ELENCO DEI COMPITI
A – Trascriva senza alcuna modifica, dall'estratto sulla responsabilità dell'appaltatore, il passo che si apre con le parole contenenti "E così, se dall’edificazione" e si chiude con "2019, n. 6917).".
B – Risponda, in base all'estratto sulla responsabilità dell'appaltatore, alle seguenti domande:
(i) Quale articolo del codice civile è richiamato a proposito dell'opera subappaltata?
(ii) Quale data reca la sentenza della Cassazione n. 33422?
(iii) Nei confronti di quali figure sussiste il diritto di rivalsa del committente quando l'irregolare ubicazione della costruzione è conforme al progetto?
C – Prosegua l'estratto sulla responsabilità dell'appaltatore a partire dal punto in cui si interrompe.

ESTRATTO DEL DOCUMENTO
È poi indirizzo pacifico in giurisprudenza quello secondo cui la responsabilità contrattuale dell’appaltatore nei confronti del committente è compatibile con l’affermazione – tanto in via autonoma, quanto in sede di eventuale rivalsa – di un’analoga responsabilità verso l’appaltatore in capo ai soggetti cui l’opera sia stata dallo stesso subappaltata (art. 1670 c.c.) ovvero che, rispetto a tale opera, abbiano svolto, su suo incarico, l’attività di progettista e di direttore dei lavori, tutte le volte in cui il Giudice di merito accerti, in fatto, che i vizi o i difetti dell’opera, previsti dagli artt. 1667 e 1669 c.c., siano imputabili alle loro inadempienze verso l’appaltatore (Cass. civ., sez. II, 17 dicembre 2019, n. 33422).
E così, se dall’edificazione di una costruzione in violazione delle norme sulle distanze legali sia derivato l’obbligo del committente della riduzione in pristino, sussiste il diritto di rivalsa del committente nei confronti del progettista e del direttore dei lavori, qualora l’irregolare ubicazione della costruzione sia conforme al progetto, in quanto il fatto illecito, consistente nella realizzazione di un edificio in violazione delle distanze legali rispetto al fondo del vicino, è legato da un nesso causale con il comportamento del professionista che ha predisposto il progetto e diretto i lavori (Cass. civ. sez. II, 11 marzo 2019, n. 6917).

MATERIALE FORNITO
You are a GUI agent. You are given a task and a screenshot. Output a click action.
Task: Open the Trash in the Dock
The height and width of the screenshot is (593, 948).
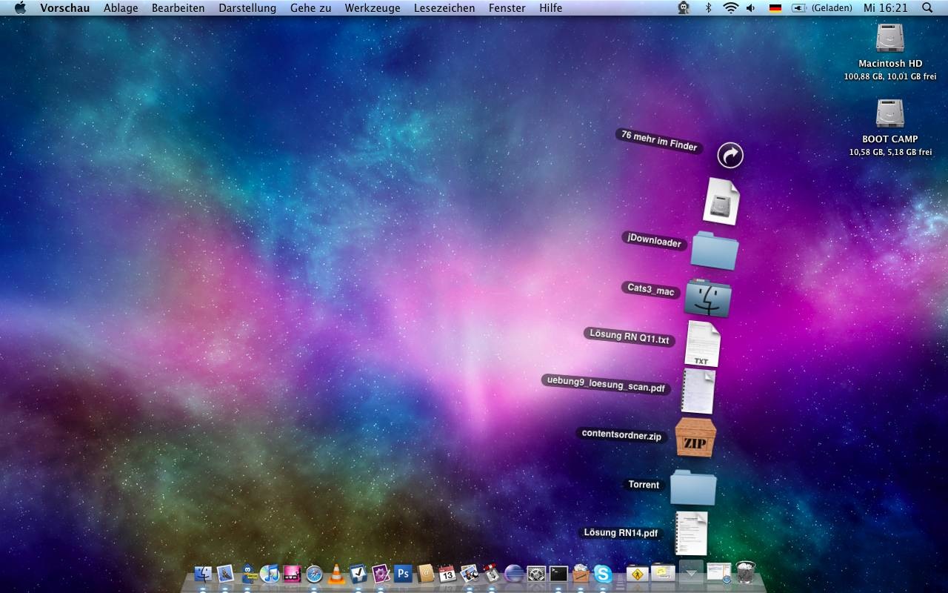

RISPOSTE IN ORDINE
A –
E così, se dall’edificazione di una costruzione in violazione delle norme sulle distanze legali sia derivato l’obbligo del committente della riduzione in pristino, sussiste il diritto di rivalsa del committente nei confronti del progettista e del direttore dei lavori, qualora l’irregolare ubicazione della costruzione sia conforme al progetto, in quanto il fatto illecito, consistente nella realizzazione di un edificio in violazione delle distanze legali rispetto al fondo del vicino, è legato da un nesso causale con il comportamento del professionista che ha predisposto il progetto e diretto i lavori (Cass. civ. sez. II, 11 marzo 2019, n. 6917).

B –
(i) L'art. 1670 c.c.
(ii) Il 17 dicembre 2019.
(iii) Del progettista e del direttore dei lavori.

C –
Si consideri ancora che: «l’appaltatore risponde per i difetti della costruzione derivanti (pure) da vizi della cosa anche laddove gli stessi siano ascrivibili alla imperfetta od erronea progettazione fornitagli dal committente, in tal caso prospettandosi l’ipotesi della responsabilità solidale con il progettista, a sua volta responsabile nei confronti del committente per inadempimento del contratto d’opera professionale ex art. 2235 c.c. (…).
Ove l’appaltatore svolga anche i compiti di ingegnere progettista e di direttore dei lavori, l’obbligo di diligenza è ancora più rigoroso, essendo egli tenuto, in presenza di situazioni rivelatrici di possibili fattori di rischio, ad eseguire gli opportuni interventi per accertarne la causa ed apprestare i necessari accorgimenti tecnici volti a garantire la realizzazione dell’opera senza difetti costruttivi (…). La maggiore specificazione del contenuto dell’obbligazione non esclude infatti, come posto in rilievo in dottrina, la rilevanza della diligenza come criterio determinativo della prestazione per guanto attiene agli aspetti dell’adempimento» (Cass. civ. sez. III, 15 giugno 2018, n. 15732).
Riferimenti normativi:
Art. 1176 c.c., comma 2, c.c.
Art. 1173 c.c.
Art. 1218 c.c.
Art. 1460 c.c.
Art. 1670 c.c
Art. 2043 c.c.
Art. 2226 c.c.
Art. 2235 c.c.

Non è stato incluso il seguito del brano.